*Directions for this task:*
Of the lines listed below, return exactly those that run from the line containing "Collapse the Sources" through the line containing "Go to Basic", both included.

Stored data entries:

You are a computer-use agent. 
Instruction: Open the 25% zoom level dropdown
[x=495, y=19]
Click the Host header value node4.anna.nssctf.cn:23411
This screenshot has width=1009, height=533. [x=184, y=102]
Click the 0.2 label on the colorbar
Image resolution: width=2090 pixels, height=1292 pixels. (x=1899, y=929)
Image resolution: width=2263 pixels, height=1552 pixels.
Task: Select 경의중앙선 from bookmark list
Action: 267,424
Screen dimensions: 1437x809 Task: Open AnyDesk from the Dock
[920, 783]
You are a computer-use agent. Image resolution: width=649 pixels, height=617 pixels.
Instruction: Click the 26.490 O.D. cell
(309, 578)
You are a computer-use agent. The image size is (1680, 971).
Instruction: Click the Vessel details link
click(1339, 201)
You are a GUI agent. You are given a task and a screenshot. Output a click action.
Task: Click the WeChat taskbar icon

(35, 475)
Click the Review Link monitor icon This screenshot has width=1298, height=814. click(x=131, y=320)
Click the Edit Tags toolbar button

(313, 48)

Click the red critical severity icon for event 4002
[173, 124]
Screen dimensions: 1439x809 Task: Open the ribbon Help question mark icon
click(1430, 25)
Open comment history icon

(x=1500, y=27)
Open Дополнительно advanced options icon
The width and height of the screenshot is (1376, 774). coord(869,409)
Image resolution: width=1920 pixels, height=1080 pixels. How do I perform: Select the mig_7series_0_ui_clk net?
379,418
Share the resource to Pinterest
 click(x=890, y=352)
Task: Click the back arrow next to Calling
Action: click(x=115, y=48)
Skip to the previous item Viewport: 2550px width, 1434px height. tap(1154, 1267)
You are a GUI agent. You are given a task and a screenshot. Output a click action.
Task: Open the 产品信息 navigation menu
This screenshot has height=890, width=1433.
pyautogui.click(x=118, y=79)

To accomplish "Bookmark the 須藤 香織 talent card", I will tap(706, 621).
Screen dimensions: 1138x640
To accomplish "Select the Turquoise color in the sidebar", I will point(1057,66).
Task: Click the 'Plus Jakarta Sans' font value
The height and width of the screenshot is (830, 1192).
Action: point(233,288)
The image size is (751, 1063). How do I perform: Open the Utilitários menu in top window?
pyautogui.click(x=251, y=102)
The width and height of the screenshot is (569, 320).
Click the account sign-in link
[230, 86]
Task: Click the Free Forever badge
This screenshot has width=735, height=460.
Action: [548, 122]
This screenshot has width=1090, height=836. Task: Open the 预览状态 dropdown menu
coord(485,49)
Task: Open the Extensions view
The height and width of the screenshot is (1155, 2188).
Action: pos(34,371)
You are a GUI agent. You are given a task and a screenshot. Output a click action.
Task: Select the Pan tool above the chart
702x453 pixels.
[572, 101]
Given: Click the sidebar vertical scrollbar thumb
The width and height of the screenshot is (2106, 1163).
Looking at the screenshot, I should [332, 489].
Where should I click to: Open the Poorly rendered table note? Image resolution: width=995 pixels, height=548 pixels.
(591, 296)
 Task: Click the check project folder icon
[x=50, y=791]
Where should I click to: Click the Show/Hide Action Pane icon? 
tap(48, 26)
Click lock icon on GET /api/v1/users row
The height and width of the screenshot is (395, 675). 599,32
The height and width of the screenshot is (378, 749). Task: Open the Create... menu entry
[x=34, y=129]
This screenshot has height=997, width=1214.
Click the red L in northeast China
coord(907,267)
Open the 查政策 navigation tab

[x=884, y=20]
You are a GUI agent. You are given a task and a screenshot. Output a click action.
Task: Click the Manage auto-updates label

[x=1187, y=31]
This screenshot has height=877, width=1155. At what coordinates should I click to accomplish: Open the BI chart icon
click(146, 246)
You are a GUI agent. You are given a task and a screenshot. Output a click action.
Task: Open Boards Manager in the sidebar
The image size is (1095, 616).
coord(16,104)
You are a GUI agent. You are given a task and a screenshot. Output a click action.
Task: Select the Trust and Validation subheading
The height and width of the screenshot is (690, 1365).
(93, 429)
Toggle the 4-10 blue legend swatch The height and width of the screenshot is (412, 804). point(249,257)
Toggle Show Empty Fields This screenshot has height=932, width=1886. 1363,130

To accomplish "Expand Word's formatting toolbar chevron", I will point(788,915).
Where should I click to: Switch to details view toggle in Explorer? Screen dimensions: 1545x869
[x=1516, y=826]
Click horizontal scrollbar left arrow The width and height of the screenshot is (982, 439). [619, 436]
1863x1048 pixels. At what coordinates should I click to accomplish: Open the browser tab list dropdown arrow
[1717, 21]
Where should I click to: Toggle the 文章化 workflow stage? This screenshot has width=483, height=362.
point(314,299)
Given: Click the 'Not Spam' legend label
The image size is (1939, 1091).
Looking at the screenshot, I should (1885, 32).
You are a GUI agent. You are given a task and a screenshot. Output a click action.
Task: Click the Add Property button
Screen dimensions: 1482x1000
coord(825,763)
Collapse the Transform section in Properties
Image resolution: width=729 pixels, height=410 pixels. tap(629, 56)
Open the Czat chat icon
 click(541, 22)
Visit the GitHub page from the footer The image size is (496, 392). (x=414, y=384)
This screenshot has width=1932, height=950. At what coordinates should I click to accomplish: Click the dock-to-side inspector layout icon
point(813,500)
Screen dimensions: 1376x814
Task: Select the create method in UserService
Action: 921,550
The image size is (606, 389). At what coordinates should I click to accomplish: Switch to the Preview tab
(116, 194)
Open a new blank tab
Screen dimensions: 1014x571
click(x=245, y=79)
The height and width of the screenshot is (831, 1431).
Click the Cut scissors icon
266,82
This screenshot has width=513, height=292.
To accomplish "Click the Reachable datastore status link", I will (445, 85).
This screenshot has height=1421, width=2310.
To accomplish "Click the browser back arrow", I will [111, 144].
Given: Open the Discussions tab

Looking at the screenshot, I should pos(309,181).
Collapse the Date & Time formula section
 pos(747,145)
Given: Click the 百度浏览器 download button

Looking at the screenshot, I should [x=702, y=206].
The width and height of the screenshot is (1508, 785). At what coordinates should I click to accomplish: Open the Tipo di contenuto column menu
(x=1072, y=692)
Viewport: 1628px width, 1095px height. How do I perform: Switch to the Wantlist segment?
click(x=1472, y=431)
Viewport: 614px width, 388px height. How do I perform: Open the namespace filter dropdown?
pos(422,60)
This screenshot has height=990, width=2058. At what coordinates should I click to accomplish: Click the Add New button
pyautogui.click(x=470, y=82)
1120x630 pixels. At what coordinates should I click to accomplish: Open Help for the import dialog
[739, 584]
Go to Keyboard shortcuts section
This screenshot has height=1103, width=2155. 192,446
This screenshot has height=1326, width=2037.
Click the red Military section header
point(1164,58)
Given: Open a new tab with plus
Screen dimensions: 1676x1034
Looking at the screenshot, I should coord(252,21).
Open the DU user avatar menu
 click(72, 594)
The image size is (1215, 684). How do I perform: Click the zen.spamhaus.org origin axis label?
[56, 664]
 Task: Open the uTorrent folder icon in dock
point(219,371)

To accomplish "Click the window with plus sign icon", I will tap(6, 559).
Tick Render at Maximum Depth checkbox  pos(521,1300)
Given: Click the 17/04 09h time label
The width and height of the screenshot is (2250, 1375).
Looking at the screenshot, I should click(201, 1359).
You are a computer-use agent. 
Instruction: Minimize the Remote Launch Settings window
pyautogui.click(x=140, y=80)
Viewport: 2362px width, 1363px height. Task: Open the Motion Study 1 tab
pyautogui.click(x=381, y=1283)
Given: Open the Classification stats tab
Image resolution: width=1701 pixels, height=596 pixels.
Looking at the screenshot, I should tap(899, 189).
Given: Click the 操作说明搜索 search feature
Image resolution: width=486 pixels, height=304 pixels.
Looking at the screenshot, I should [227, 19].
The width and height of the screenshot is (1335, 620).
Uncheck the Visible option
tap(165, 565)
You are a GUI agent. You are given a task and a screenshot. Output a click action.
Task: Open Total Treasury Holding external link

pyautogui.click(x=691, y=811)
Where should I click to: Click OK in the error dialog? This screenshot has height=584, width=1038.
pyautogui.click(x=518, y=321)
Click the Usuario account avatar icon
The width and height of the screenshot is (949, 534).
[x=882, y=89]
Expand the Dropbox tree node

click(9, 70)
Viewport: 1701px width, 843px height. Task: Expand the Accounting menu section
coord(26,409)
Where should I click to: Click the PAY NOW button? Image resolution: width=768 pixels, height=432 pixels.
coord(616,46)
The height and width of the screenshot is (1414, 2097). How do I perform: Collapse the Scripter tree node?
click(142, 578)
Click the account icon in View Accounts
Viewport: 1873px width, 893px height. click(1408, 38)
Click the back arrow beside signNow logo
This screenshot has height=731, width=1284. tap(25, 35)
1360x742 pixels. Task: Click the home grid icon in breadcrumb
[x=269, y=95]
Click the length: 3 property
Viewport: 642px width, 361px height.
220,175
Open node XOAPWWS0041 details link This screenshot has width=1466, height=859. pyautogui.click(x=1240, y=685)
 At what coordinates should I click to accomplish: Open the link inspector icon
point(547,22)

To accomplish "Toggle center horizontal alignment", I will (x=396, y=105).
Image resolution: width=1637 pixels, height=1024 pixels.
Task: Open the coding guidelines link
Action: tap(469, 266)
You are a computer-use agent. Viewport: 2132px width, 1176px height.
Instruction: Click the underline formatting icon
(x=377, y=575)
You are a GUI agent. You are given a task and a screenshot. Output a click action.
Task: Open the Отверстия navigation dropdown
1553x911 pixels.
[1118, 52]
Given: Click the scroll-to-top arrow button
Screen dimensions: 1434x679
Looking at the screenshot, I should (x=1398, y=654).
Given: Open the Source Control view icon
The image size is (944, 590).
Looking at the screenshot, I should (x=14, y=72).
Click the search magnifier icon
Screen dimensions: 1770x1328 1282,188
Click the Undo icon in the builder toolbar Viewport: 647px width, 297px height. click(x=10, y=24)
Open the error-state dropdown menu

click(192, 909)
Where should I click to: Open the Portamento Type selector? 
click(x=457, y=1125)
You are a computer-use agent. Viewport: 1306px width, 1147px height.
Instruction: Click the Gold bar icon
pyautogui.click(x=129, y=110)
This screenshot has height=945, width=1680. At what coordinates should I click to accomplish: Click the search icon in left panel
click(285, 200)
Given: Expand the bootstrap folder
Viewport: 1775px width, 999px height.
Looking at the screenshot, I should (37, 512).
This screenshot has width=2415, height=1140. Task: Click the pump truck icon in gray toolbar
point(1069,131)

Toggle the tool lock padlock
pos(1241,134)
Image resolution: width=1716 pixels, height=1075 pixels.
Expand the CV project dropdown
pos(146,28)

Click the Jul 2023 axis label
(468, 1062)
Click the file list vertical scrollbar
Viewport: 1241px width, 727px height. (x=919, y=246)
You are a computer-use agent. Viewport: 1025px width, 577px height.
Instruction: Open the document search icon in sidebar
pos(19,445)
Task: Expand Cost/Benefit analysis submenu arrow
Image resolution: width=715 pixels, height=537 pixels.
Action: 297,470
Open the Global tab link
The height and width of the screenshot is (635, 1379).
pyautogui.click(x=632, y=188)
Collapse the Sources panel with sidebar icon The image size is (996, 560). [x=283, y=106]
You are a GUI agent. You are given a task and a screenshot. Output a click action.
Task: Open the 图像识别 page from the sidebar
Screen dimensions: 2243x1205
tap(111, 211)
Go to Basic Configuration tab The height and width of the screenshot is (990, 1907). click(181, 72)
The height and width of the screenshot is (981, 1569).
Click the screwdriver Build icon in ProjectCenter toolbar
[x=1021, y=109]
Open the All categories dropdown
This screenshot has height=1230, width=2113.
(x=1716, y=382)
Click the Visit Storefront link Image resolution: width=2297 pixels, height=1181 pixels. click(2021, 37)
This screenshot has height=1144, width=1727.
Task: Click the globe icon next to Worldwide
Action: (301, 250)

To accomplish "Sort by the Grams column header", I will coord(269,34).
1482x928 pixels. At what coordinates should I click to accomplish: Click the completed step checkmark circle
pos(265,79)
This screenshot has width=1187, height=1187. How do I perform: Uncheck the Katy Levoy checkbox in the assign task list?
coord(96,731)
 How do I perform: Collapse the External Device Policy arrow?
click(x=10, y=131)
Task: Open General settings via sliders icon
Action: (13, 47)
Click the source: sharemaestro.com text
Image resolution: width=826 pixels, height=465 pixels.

*Solution below:*
Collapse the Sources panel with sidebar icon The image size is (996, 560). [x=283, y=106]
You are a GUI agent. You are given a task and a screenshot. Output a click action.
Task: Open the 图像识别 page from the sidebar
Screen dimensions: 2243x1205
tap(111, 211)
Go to Basic Configuration tab The height and width of the screenshot is (990, 1907). click(181, 72)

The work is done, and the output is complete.